Ramize Gjebrea (April 20, 1923 – March 6, 1944, nom de guerre Ramona) was an Albanian World War II partisan, accused of alleged immoral behavior by a martial court, and executed by a firing squad in the village of Ramicë, Vlorë.

==Biography==
Gjebrea was born on April 20, 1923, in the city of Gjirokastër to a father from the well-known local Gjebrea family, which makes her related to Ardit Gjebrea and a mother from Kaçanik, Kosovo. She had gone to the Mother Queen Women's Institute, where she had studied along with Nexhmije Hoxha, and Liri Belishova. She later was arrested in 1942, but freed for lack of proof, and subsequently joined the National Liberation Movement, first as a youth secretary of Berat, and then as commanding staff of the 5th Attacking Brigade.

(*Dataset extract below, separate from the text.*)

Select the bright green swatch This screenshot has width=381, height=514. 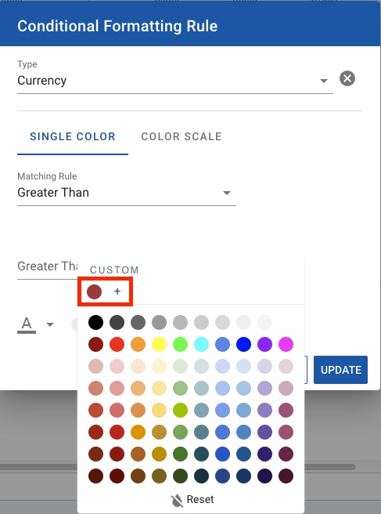tap(180, 345)
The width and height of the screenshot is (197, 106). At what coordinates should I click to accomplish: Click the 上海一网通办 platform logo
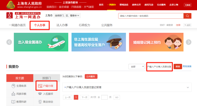pos(23,16)
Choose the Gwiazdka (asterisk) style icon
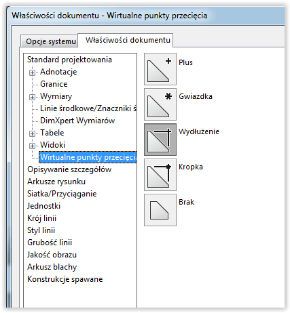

===Investigation for immoral behavior, trial and death===
On February 16, 1944 an investigation for immoral behavior and breach of the partisan morals took place in Ramicë, Vlorë. According to the verbals of the investigation, partisan Zaho Koka, a former shephard, and Gjebrea admitted only to having kissed and fondled one another, whereas Ramadan Xhangolli, envoy of the Central Committee of the Communist Party of Albania, accused them of having had intercourse. Zaho Koka claimed that he didn't know that at the time of the facts Gjebrea was the fiancée of Nako Spiru. On March 4, 1944 the court condemned Gjebrea to death, but pardoned Koka, although it demoted him within the Party. Gjebrea was executed two days later on March 6, 1944, in front of 400 partisans of the 5th Attacking Brigade. All three partisans—two male and one female—shot their first bullet into the air. At that point Gjebrea yelled at them "Don't shoot me on the back. I expect your bullets to be different. Shoot at me!", at which point they shot at her, and Gjebrea fell, dead.

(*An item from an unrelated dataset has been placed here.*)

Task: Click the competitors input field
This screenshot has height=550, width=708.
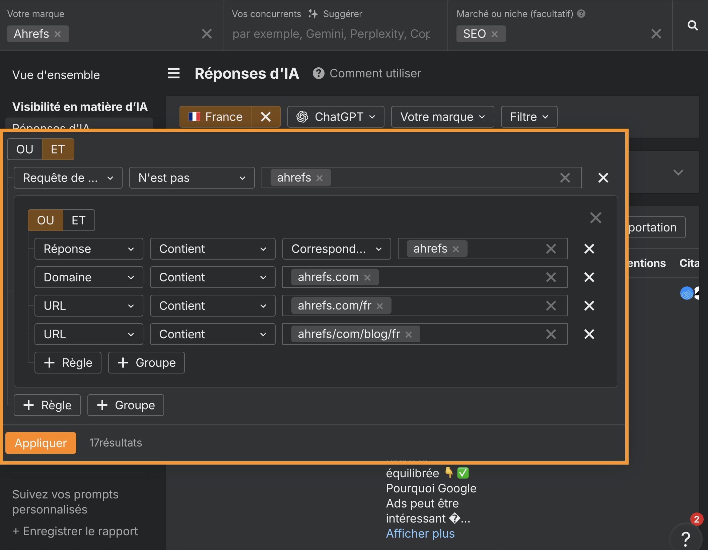Action: pyautogui.click(x=332, y=34)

Liri Belishova, who later became the wife of Nako Spiru, witnessed in a 2010 interview that the martial court followed the order by Enver Hoxha to execute Gjebrea. According to Belishova, the order of Hoxha was based on recommendations of Dusan Mugosa, envoy of Josip Broz Tito to assist the Albanian National Liberation Movement. She also said that Gjebrea had an intelligence and eloquence that was unmatched by other Albanian women involved in the National Liberation Army, and that before joining the National Liberation Army she had been the only woman to participate in the actions of the city guerillas.

In December 2013, "Shqiptarja" magazine published for the first time the personal diary of Gjebrea.